▶ REQUIREMENT
Rewrite all of the material below, changing "computer-use agent" to "desktop automation agent" wherever it occurs and leaving everything else the same.

▶ DATASET CONTENT

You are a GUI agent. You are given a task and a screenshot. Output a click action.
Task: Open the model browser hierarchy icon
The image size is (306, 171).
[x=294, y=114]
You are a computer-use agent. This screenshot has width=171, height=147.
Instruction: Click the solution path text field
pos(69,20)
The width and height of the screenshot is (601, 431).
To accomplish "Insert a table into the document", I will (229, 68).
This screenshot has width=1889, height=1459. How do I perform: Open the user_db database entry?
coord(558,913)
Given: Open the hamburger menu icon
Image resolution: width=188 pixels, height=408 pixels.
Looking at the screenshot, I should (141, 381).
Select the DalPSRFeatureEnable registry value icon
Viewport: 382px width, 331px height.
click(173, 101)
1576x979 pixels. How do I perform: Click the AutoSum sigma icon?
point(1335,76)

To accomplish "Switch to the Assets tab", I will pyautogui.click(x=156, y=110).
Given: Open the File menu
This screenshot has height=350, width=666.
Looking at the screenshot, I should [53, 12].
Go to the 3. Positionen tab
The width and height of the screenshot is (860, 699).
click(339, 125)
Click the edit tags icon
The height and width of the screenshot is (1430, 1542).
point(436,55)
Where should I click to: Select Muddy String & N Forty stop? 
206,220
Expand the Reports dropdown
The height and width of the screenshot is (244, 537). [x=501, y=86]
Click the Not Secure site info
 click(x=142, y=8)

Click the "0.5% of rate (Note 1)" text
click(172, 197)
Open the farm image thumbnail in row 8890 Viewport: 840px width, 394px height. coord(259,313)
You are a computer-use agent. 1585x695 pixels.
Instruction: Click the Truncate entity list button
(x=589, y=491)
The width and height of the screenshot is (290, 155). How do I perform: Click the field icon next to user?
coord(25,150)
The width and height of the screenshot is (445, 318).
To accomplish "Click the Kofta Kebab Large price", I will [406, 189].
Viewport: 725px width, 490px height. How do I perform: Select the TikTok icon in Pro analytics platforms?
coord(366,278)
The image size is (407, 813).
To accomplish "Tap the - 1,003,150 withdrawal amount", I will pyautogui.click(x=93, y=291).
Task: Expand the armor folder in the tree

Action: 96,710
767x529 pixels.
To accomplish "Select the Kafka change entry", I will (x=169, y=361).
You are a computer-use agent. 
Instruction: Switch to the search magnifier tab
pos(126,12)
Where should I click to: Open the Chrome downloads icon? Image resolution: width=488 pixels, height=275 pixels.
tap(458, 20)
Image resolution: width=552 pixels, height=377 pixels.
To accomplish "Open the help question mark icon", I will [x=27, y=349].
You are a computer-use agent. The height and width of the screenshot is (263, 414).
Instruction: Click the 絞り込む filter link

▶ SOLUTION TO THIS TASK
You are a GUI agent. You are given a task and a screenshot. Output a click action.
Task: Open the model browser hierarchy icon
The image size is (306, 171).
[x=294, y=114]
You are a desktop automation agent. This screenshot has width=171, height=147.
Instruction: Click the solution path text field
pos(69,20)
The width and height of the screenshot is (601, 431).
To accomplish "Insert a table into the document", I will (229, 68).
This screenshot has width=1889, height=1459. How do I perform: Open the user_db database entry?
coord(558,913)
Given: Open the hamburger menu icon
Image resolution: width=188 pixels, height=408 pixels.
Looking at the screenshot, I should (141, 381).
Select the DalPSRFeatureEnable registry value icon
Viewport: 382px width, 331px height.
click(173, 101)
1576x979 pixels. How do I perform: Click the AutoSum sigma icon?
point(1335,76)

To accomplish "Switch to the Assets tab", I will pyautogui.click(x=156, y=110).
Given: Open the File menu
This screenshot has height=350, width=666.
Looking at the screenshot, I should [53, 12].
Go to the 3. Positionen tab
The width and height of the screenshot is (860, 699).
click(339, 125)
Click the edit tags icon
The height and width of the screenshot is (1430, 1542).
point(436,55)
Where should I click to: Select Muddy String & N Forty stop? 
206,220
Expand the Reports dropdown
The height and width of the screenshot is (244, 537). [x=501, y=86]
Click the Not Secure site info
 click(x=142, y=8)

Click the "0.5% of rate (Note 1)" text
click(172, 197)
Open the farm image thumbnail in row 8890 Viewport: 840px width, 394px height. coord(259,313)
You are a desktop automation agent. 1585x695 pixels.
Instruction: Click the Truncate entity list button
(x=589, y=491)
The width and height of the screenshot is (290, 155). How do I perform: Click the field icon next to user?
coord(25,150)
The width and height of the screenshot is (445, 318).
To accomplish "Click the Kofta Kebab Large price", I will [406, 189].
Viewport: 725px width, 490px height. How do I perform: Select the TikTok icon in Pro analytics platforms?
coord(366,278)
The image size is (407, 813).
To accomplish "Tap the - 1,003,150 withdrawal amount", I will pyautogui.click(x=93, y=291).
Task: Expand the armor folder in the tree

Action: 96,710
767x529 pixels.
To accomplish "Select the Kafka change entry", I will (x=169, y=361).
You are a desktop automation agent. 
Instruction: Switch to the search magnifier tab
pos(126,12)
Where should I click to: Open the Chrome downloads icon? Image resolution: width=488 pixels, height=275 pixels.
tap(458, 20)
Image resolution: width=552 pixels, height=377 pixels.
To accomplish "Open the help question mark icon", I will [x=27, y=349].
You are a desktop automation agent. The height and width of the screenshot is (263, 414).
Instruction: Click the 絞り込む filter link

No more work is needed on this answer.